WHAT THIS TASK INVOLVES -> Every line below between the line holding "Where should I click to: Switch" and the line holding "Given: Open the Comments", inclusive, should be repeated exactly, and all other lines omitted.

[Entries taken from a collection]
○ ○ ○
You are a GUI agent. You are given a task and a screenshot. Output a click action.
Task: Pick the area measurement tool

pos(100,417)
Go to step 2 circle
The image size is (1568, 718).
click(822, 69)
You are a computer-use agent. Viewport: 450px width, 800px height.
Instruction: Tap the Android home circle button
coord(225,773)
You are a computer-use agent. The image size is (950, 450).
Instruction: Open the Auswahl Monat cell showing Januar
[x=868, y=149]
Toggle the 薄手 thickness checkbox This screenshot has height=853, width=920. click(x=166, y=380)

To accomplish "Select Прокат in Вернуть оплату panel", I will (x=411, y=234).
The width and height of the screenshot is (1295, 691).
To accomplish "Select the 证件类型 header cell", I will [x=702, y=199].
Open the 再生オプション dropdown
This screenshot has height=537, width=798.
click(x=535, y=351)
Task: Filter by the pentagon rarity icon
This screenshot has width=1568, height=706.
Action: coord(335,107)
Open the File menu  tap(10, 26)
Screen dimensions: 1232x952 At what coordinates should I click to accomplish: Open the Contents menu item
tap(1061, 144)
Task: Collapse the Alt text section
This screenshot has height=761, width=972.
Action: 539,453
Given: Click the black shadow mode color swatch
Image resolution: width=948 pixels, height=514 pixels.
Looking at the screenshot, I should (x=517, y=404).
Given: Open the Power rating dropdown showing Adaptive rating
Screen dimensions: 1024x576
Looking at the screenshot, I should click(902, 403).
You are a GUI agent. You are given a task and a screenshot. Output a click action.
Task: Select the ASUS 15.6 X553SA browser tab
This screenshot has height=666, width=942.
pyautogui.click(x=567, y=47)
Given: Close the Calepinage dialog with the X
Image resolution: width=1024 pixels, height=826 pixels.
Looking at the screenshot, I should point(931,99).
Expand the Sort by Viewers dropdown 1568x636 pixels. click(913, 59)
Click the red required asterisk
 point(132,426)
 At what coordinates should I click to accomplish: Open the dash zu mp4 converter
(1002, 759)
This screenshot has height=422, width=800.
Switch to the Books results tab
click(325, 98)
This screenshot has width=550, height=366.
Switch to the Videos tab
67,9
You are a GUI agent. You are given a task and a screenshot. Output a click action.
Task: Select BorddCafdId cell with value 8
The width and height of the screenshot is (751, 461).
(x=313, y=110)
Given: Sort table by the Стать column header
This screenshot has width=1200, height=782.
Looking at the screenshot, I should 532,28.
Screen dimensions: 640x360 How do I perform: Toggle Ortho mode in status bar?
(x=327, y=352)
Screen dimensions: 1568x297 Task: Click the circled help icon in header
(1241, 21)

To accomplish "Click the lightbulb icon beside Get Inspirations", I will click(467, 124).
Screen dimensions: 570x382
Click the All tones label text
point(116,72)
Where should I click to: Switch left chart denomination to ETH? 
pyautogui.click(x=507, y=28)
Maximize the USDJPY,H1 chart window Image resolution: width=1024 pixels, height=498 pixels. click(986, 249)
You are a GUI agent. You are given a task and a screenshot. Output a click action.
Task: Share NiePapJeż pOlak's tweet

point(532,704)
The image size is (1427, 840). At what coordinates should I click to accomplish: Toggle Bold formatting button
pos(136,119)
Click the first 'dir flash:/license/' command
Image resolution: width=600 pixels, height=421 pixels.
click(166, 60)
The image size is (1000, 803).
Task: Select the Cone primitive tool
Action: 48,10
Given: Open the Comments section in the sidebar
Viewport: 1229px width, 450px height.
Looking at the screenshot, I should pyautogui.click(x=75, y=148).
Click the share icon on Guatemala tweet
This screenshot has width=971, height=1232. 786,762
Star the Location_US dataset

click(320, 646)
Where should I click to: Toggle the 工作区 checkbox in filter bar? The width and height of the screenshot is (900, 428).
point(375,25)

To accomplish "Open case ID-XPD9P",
○ ○ ○
PROBLEM SOLUTION ->
Where should I click to: Switch left chart denomination to ETH? 
pyautogui.click(x=507, y=28)
Maximize the USDJPY,H1 chart window Image resolution: width=1024 pixels, height=498 pixels. click(986, 249)
You are a GUI agent. You are given a task and a screenshot. Output a click action.
Task: Share NiePapJeż pOlak's tweet

point(532,704)
The image size is (1427, 840). At what coordinates should I click to accomplish: Toggle Bold formatting button
pos(136,119)
Click the first 'dir flash:/license/' command
Image resolution: width=600 pixels, height=421 pixels.
click(166, 60)
The image size is (1000, 803).
Task: Select the Cone primitive tool
Action: 48,10
Given: Open the Comments section in the sidebar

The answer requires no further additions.